L'adolescent tiqua, et redressa fièrement ses épaules étroites.


— Je ne veux pas de ta pitié, petit. Je n'en ai pas besoin.


 Imire se contenta de hausser les épaules, et fit mine de se désintéresser de la situation. Il se mit à débarrasser lentement la table faisant mine d'ignorer l'affamé qui le toisait toujours.


— Je dis ça, je dis rien, mais peut-être a-t-il décidé de t'offrir le déjeuner. Après tout, qui laisse autant de bon auksas pour quelques malheureuses saucisses et quelques pommes de terre. En plus, on va sûrement tout jeter puisque ce soir... dit-il en frissonnant. Enfin, comme tu veux.


 Sur ces mots il s'en retourna en cuisine, un grand sourire éclairant sa face quand il entendit des raclements de chaise derrière lui. L'estomac du jeune affamé avait choisi pour lui. Après l'une de ses nombreuses manifestations, le garçon avait haussé les épaules. La course folle, qu'il venait d'effectuer valait bien un bon remontant. En s'installant plus confortablement, il remarqua la singularité du lieu où il se trouvait. 


 Imire, en revenant de la cuisine les mains pleines de victuailles, ne put s'empêcher de sourire devant le regard ébahi de son hôte. Celui-ci ne parut même pas remarquer l'arrivée sur la table de plus de nourritures qu'il n'en avait vu depuis des  semaines. Ses yeux balayaient la pièce, s'attardant  d'un air parfois dégoûté, souvent émerveillé.


— C... c'est incroyable, balbutia-t-il. Qui est l'artiste ?


— Bonne question, mais la taverne ne s'appelle pas « Le Mystérieux » pour rien, le taquina     gentiment Imire.


 Prenant enfin conscience des mets qui lui étaient présentés, le jeune homme se mit à picorer dans son assiette, ses yeux balayant la pièce. Il mastiquait lentement sa nourriture prenant le temps de la savourer, allant même jusqu'à gémir doucement. Il resta un temps silencieux, puis finit par froncer les sourcils et s'exclamer :


— C'est impossible ! Quelqu'un a bien dû le voir au moins une fois, il y'en a partout !


 Imire qui s'occupait de nettoyer un coin de salle ou se trouvait une estrade, se contenta de hausser les épaules.

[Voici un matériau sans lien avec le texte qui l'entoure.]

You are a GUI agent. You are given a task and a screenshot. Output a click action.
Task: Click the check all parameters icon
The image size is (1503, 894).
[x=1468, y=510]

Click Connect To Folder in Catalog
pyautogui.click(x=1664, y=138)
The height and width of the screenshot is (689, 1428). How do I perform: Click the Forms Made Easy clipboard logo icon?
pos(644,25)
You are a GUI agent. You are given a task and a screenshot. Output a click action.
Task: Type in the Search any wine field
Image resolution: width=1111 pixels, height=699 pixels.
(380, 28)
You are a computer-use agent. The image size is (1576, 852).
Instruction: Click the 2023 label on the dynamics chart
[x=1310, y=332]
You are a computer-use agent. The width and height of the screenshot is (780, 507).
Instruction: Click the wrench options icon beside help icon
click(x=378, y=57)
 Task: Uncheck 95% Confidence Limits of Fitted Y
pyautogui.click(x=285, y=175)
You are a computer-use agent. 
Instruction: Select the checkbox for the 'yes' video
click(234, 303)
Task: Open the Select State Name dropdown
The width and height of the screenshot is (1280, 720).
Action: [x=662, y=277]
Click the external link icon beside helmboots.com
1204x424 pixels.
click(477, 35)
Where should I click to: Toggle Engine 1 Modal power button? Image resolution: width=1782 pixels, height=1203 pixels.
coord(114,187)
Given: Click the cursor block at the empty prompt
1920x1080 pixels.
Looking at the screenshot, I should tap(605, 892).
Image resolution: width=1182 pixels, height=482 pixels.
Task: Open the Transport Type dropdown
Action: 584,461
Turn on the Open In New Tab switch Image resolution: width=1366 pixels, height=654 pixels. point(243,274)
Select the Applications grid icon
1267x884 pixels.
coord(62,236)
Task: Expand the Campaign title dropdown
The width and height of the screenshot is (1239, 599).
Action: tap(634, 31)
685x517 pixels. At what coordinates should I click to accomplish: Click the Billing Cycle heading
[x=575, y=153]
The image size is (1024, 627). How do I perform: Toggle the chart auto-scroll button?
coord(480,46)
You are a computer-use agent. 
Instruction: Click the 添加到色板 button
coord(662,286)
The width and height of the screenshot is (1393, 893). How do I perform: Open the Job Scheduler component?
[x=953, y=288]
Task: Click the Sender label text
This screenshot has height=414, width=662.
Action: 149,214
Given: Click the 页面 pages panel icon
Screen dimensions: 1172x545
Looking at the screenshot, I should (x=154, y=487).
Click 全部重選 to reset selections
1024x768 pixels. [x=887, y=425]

— Et pourtant, dit-il en souriant     légèrement, le « mystérieux » reste un vrai mystère,     et pour tout le monde ! Même les propriétaires.


 En voyant la mine peu confiante du jeune rat, Imire du retenir de toutes ses forces l'hilarité qui montait en lui. Décidément, il s'avérait être assez divertissant. Il décida de continuer à jouer avec lui encore un peu.


— C'est vrai tu sais ! Des gars ont essayé de le chopper plusieurs fois, personne n'y est arrivé, et tant mieux.


 Le petit, qui s'était baissé pour  récurer un sol immaculé, lui lança un clin d'œil.


—C'est très bon pour les affaires, continua-t-il. Les hommes prennent des paris, et certains     nobles viennent juste pour la vue et l'ambiance.


— Et la nourriture aussi j'imagine, l'interrompit son compagnon la bouche toujours pleine. La     nourriture est délicieuse !


— Oui, ma mère est une formidable cuisinière, souffla doucement Imire, la mine soudain plus     soucieuse. Elle et les autres sont partis chercher les commandes pour la soirée, songea-t-il a voix haute.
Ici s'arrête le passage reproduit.